Compilation album by RuPaul
- Released: January 5, 2024
- Length: 63:00
- Label: RuCo, Inc

RuPaul chronology
| Essential Christmas (2023) | Essential, Vol. 3 (2024) | Good Luck and Don’t F%k It Up (2025) |

= Essential, Vol. 3 =

Essential, Vol. 3 is a compilation album by RuPaul, released on January 5, 2024. The album collects singles from RuPaul's recent discography alongside remixes of older tracks and previously unreleased songs from RuPaul's time as lead vocalist of the band Wee Wee Pole.

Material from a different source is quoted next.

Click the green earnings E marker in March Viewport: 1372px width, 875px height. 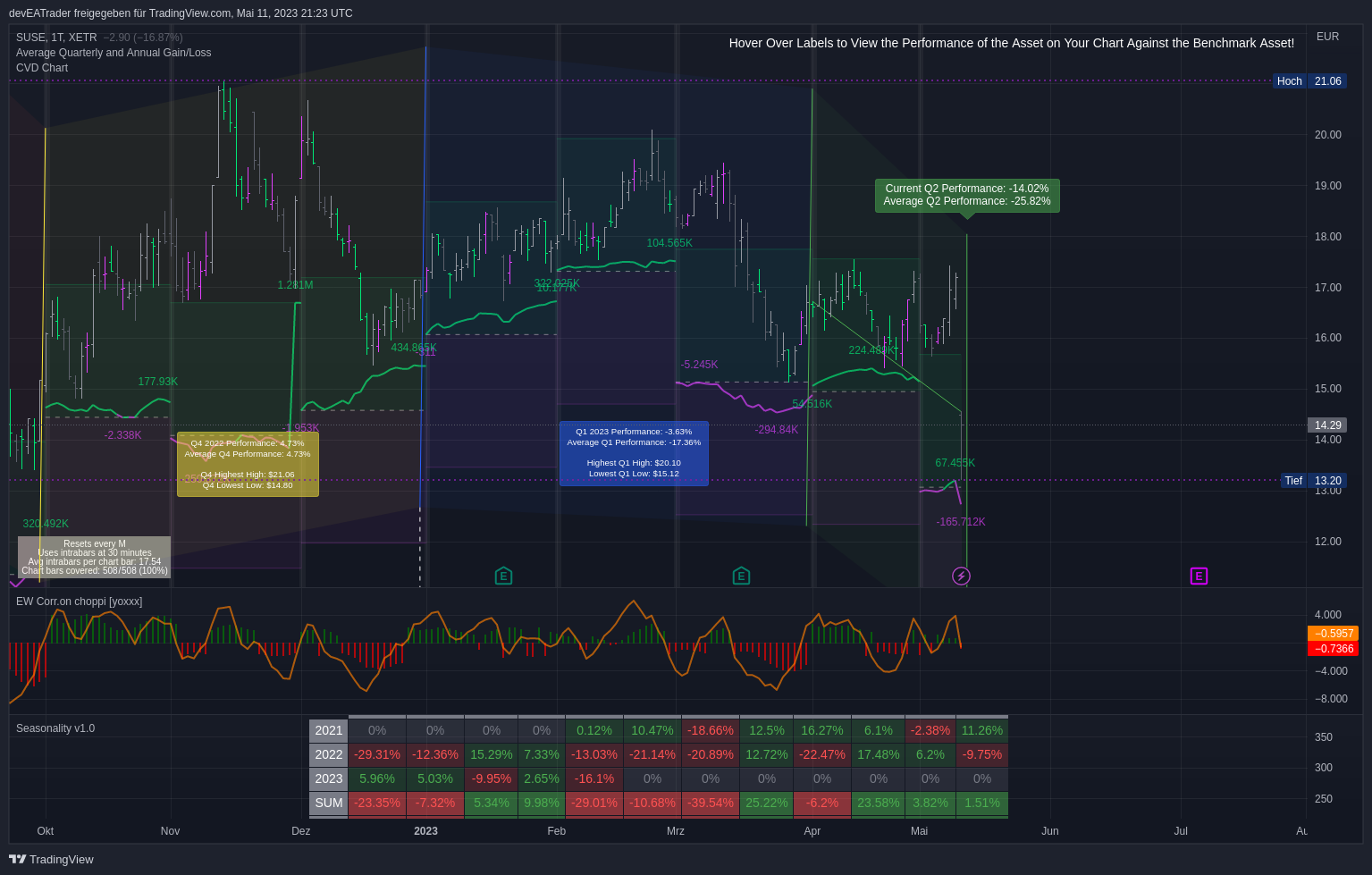click(x=741, y=576)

==Background and release==
Of the inspiration behind the compilation album, RuPaul told People: "Full disclosure, I'm a fan of my own music... Essential, Vol. 3 is a collection of my favorite collaborations from the past 10 years. I've also included the first 3 songs I ever recorded with my band Wee Wee Pole in 1983 - streaming for the first time ever." He also noted that the inclusion of songs recorded 40 years prior to the album's release alongside his more recent music "makes for an interesting contrast".

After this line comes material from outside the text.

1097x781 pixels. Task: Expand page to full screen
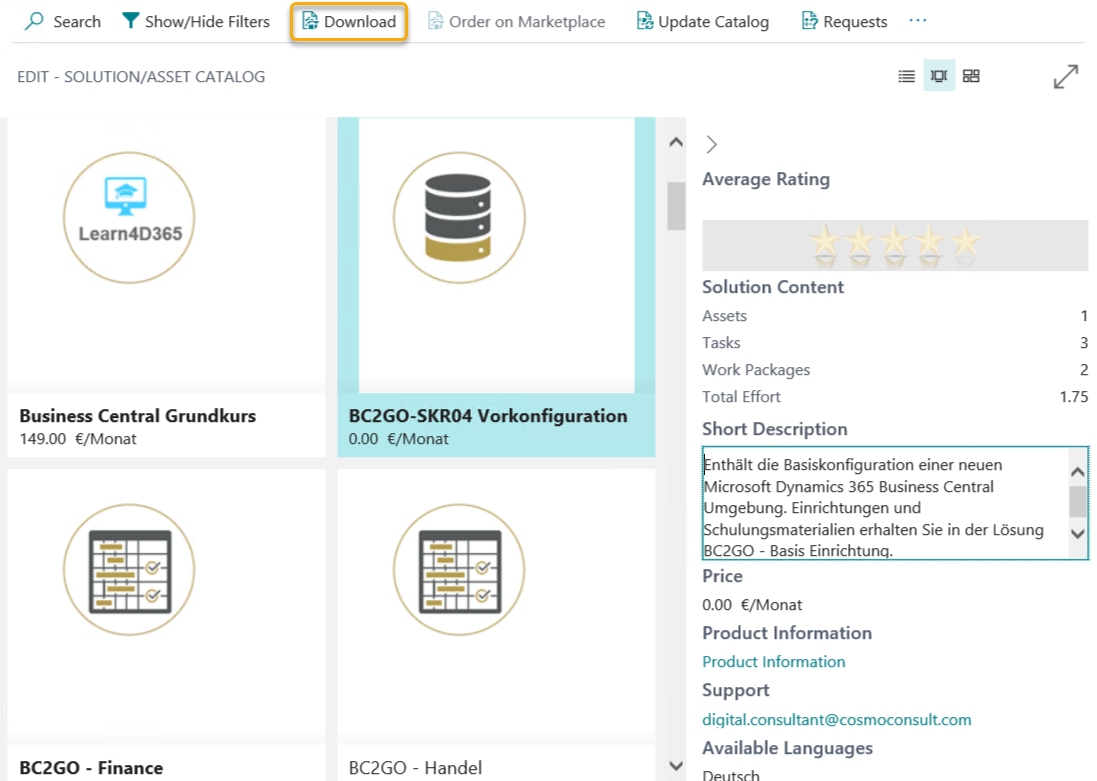[1066, 77]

Released to coincide with the premiere of the sixteenth season of RuPaul's Drag Race, Essential, Vol. 3 includes the runway song featured in the season, "Hustle That Cat". RuPaul performed the Giddy Up remix of "Lady Cowboy", also featured on the album, on the season's fourth episode as the musical guest on a parody of Saturday Night Live.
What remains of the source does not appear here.